William Wordsworth was poet of nature
and one of pioneers of the Romantic Movement in England. He had brought in a
new trend in poetry-stressing the need for a return to nature and simple mode
of poetic communication. He had an
exceptional influence on the development of English literature.
These two poems have been taken form a
group of five poems where Wordsworth has written about his love for Lucy. We do
not know who Lucy was. But it is likely that the poems speak of a real
experience of young love for a girl who died suddenly. The poet’s love is very
tender and since and the loss is felt very deeply.
We
have two different Lucy poems. In the first, the poet has compared Lucy with
the living girl. The poet has described her beauty and his love for her. While
the second poems reveals the poet’s universal appeal for supernatural love for
Lucy. The poet feels a great shock when Lucy died. But then he concludes she
has been turned to into nature. She is
living each and every aspect of Nature. This
philosophical and sublime conception of love for nature provides the poet a
force to live, a spirit to survive, a stream for guidance.
The
first poem begins with the description of Lucy.

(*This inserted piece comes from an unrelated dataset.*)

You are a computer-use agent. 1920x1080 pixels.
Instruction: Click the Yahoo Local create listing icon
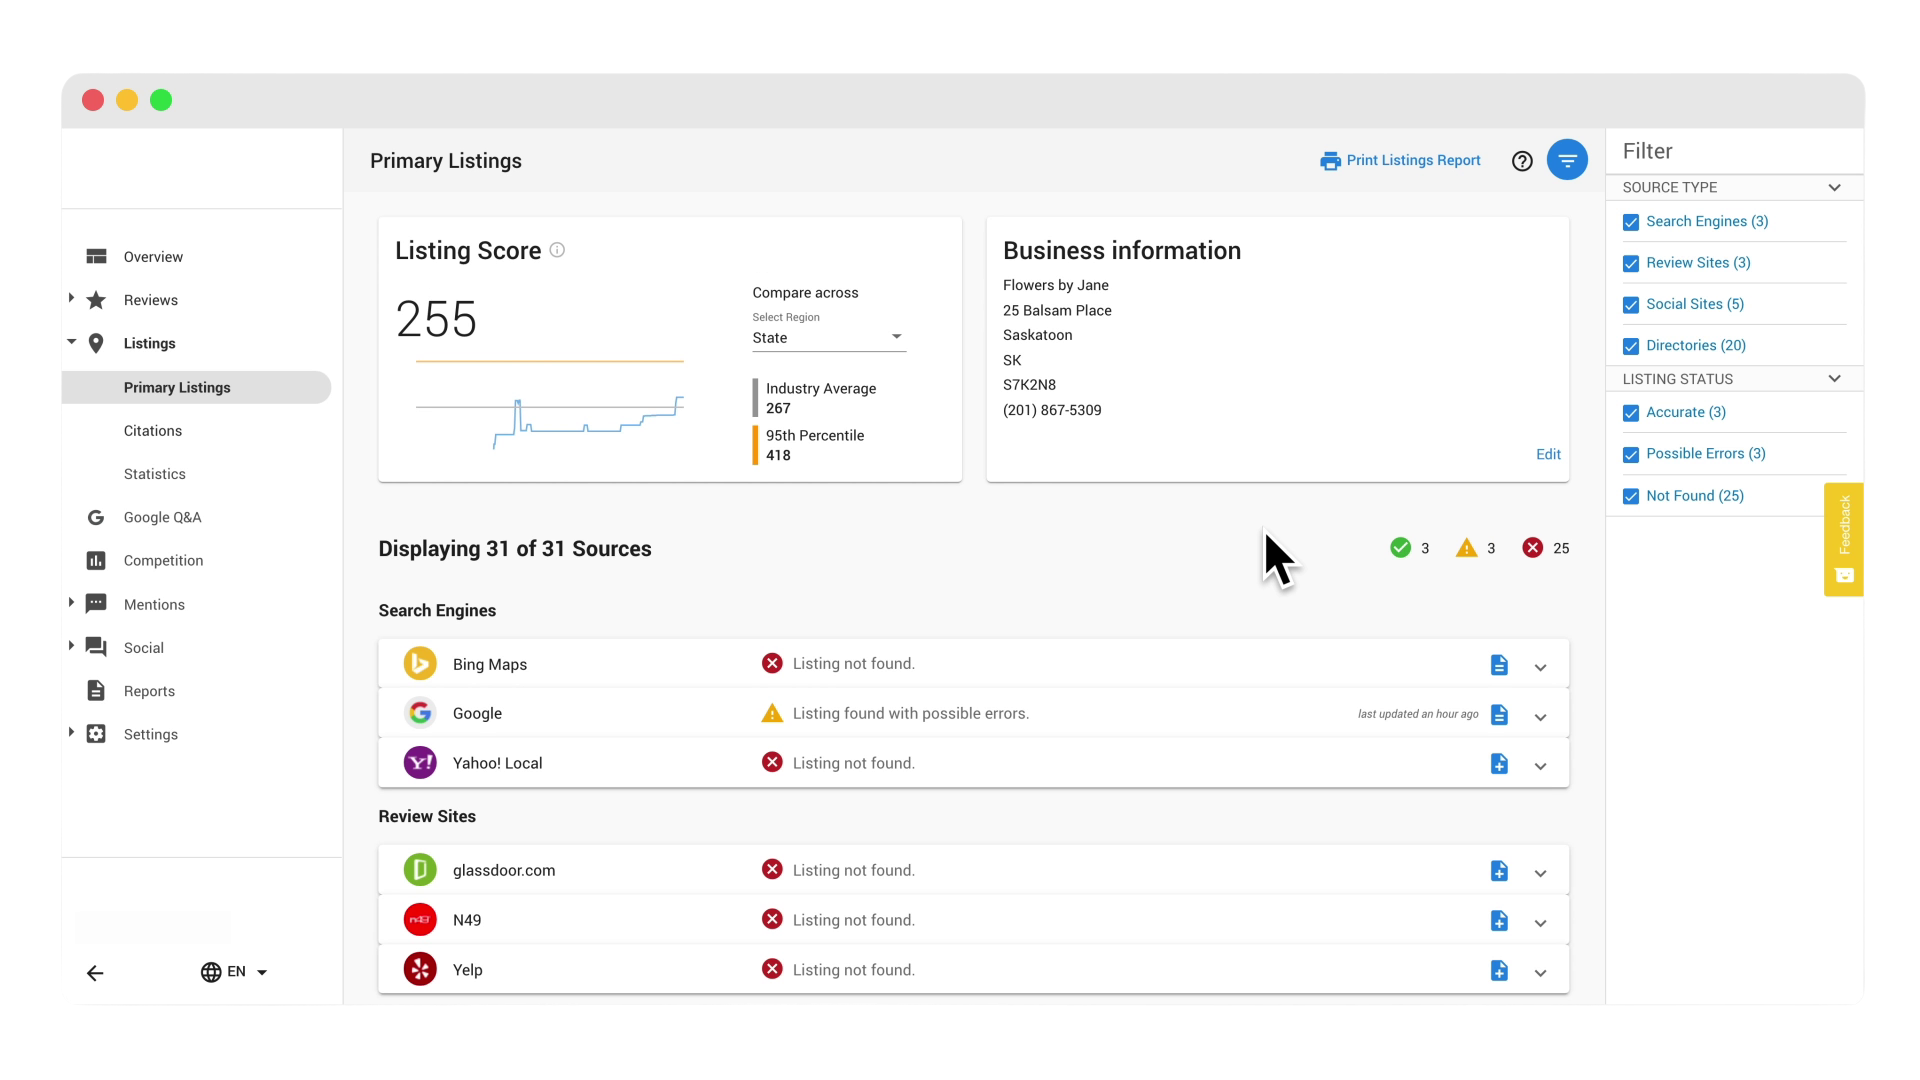coord(1499,762)
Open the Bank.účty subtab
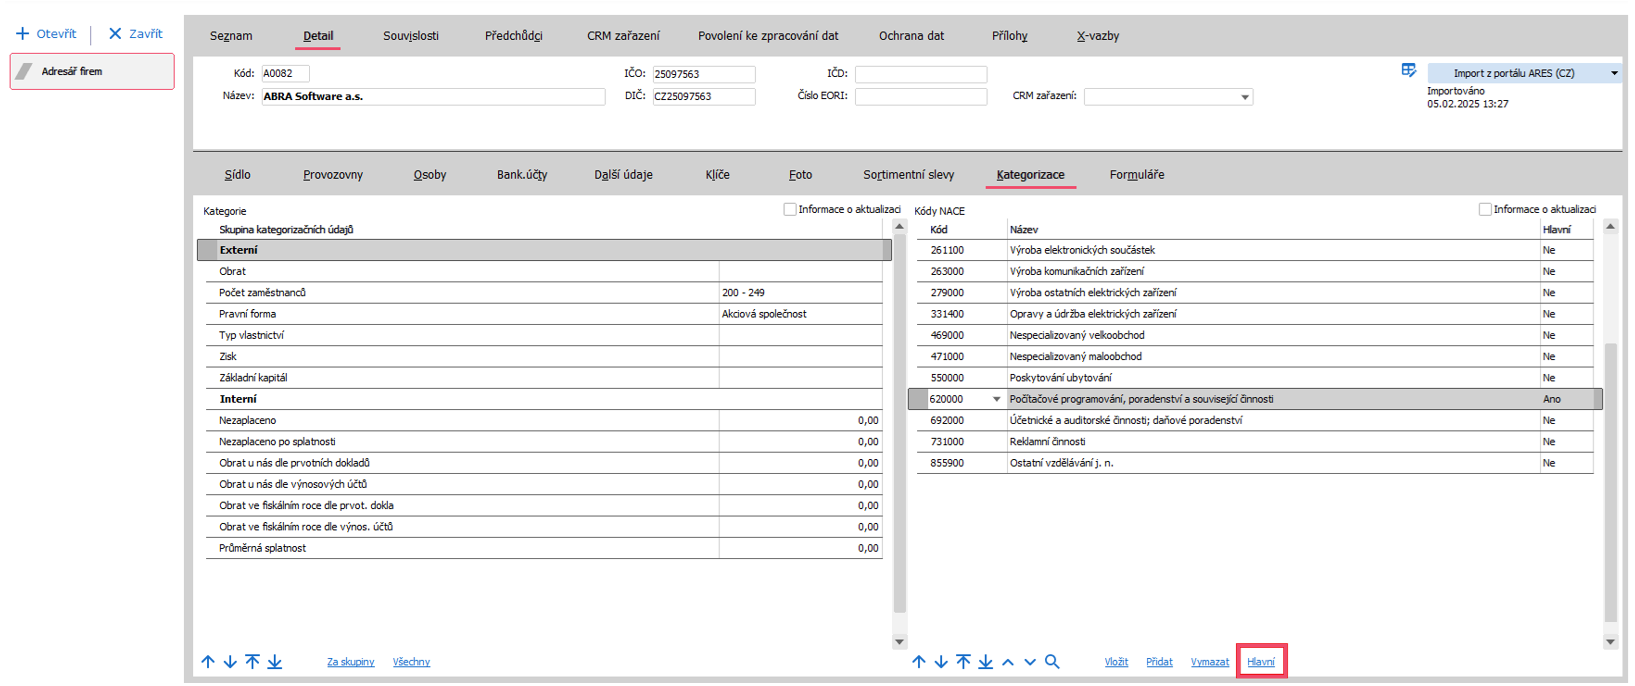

The poet gives some details of
Lucy’s life. In the first stanza, the poet describes the place where Lucy lived
an isolated life. It was a place near by
a small river Dove. She lived into an unknown place. A few people went there.
As a few people had seen, none appreciated her beauty and hardly anybody loved
her.
The second stanza provides more deloit
to her beauty. Here the poet compares her with a ‘violet’ and a ‘star’. Through
these symbols, the poet says that she has the beauty and delicacy of a flower
and the dignity and permanent glory as a star. For the poet, she is unique as a
star, shining above in the sky. As he says,
“Fair as a star, when only one.
Is shining in the sky.”
There
was no difference to the poet till she lived unknown and unpraised. As he
himself loved her, appreciated her and knew her. But the difference comes when
she was not seen at all. As Lucy is dead, the poet is somewhat unhappy. He felt
shock as his sincere love and the source of inspiration was gone. We feel
poet’s different kind of feelings, when he say,
“But she is in her grave, and, oh,
The
different to be.
In
the second poem, the poet is still remembering her and also praising her, but
now he is turned to into an object from a subject. Here the earthly matters and
affection or ‘indifference’ of the people do not have longer importance. These
all things are related to living one. When one is dead, he is far from every
earthly fears, same has been done to the poet himself. He says, “I had no human
fears.”
The
Poet uses such words like ‘feel’, ‘touch’, ‘hear’, ‘see’ which are usually
related to living creatures, but now they are meaningless in respect of Lucy. As
he says,
No motion has she now, no force;
she neither hear nor sees.”
Yet
the poet is not ready to say her ‘dead’ instead he feels it more correct to
says that ‘she having some different life’ which is far from ‘earthy fears’. Now,
she has got a universal and eternal appeal as she is turned into Nature. Sadness
is no longer as the poet has no fear to lose Lucy. The poet is now again with
Lucy and Lucy is again with him, moving eternally in the process of life. Now,
he is enjoying divine company of Lucy into the form of nature
“Rolled
round in earth’s diurnal course,
With rocks, and stones, and trees.
As
noted earlier, Wordsworth believed in simplicity of expression in poetry. So
there is no over use of rhyme, rhythm or other high poetic technique. Yet it is
not that the poet does not use poetic technique such as alliteration, rhyme,
rhythm etc. He has tried to bring
musicality through alliteration.
1. A Slumber did my Spirit
Seal.
2. Rolled round in earth’s diurnal course.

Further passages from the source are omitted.